Pavlich organizes his review of contemporary natural legal theory around a case study of the Apartheid-era Prohibition of Mixed Marriages Act (1949). This is a piece of legislation that, from our present social and moral standpoints, appears to be categorically unjust. It is based on notions of racial supremacy, structural discrimination, and inequality. Pavlich invites us to use both Fuller and Finnis’ theories of natural law as sources for a vocabulary of critique that would allow us to explain why the Prohibition of Mixed Marriages Act is unjust and immoral.
Food for thought:
I would like to reproduce Pavlich’s exercise using a different case study – one that is the focus of considerable debate across Canada right now.

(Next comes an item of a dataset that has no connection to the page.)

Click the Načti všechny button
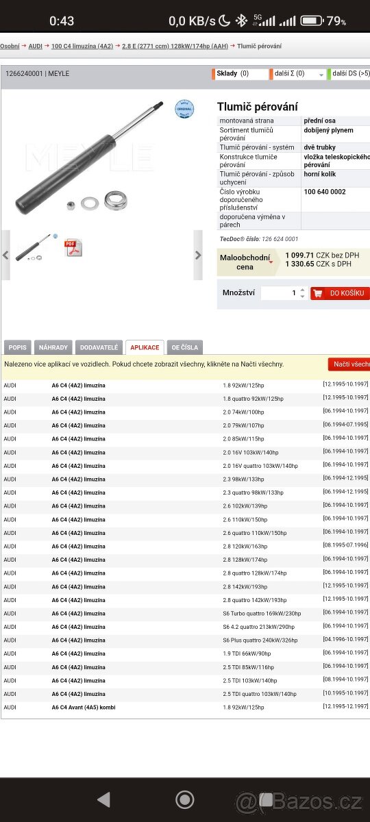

Québec Premiere Pauline Marois (of the Parti Québécois) recently introduced a Charter of Québec Values. This Charter, if it is passed into law, would (among other things) support the idea of a secular public sphere by prohibiting public servants from displaying overtly religious headwear, clothing, and ‘conspicuous’ religious symbols. It would also require those who seek to use state services to uncover their faces.
The proposed charter has been highly divisive, and some have argued that it is unjust, immoral, and a violation of Canadian values. Others have expressed strong support for the idea of a secular state (which is not a new idea in Québec).
And this is a CBC News story that explains some of the different perspectives on the Charter.
Write a post that examines the Charter of Québec Values using both Fuller’s procedural morality perspective and Finnis’ theory of Law and flourishing human life. Your post should address the following questions:
- Assuming the Charter passed and was implemented, would Fuller argue that it has the force of law? Would Finnis?
- Of the two theorists, whose ideas provide the stronger vocabulary of critique in this case?
- Finally, what is your perspective on the Charter? Is it just?
Your post should engage with material from Pavlich (2011) and sources that discuss the Charter of Québec Values.
Posts responding to this food for thought question must be submitted before 19:00 on September 25.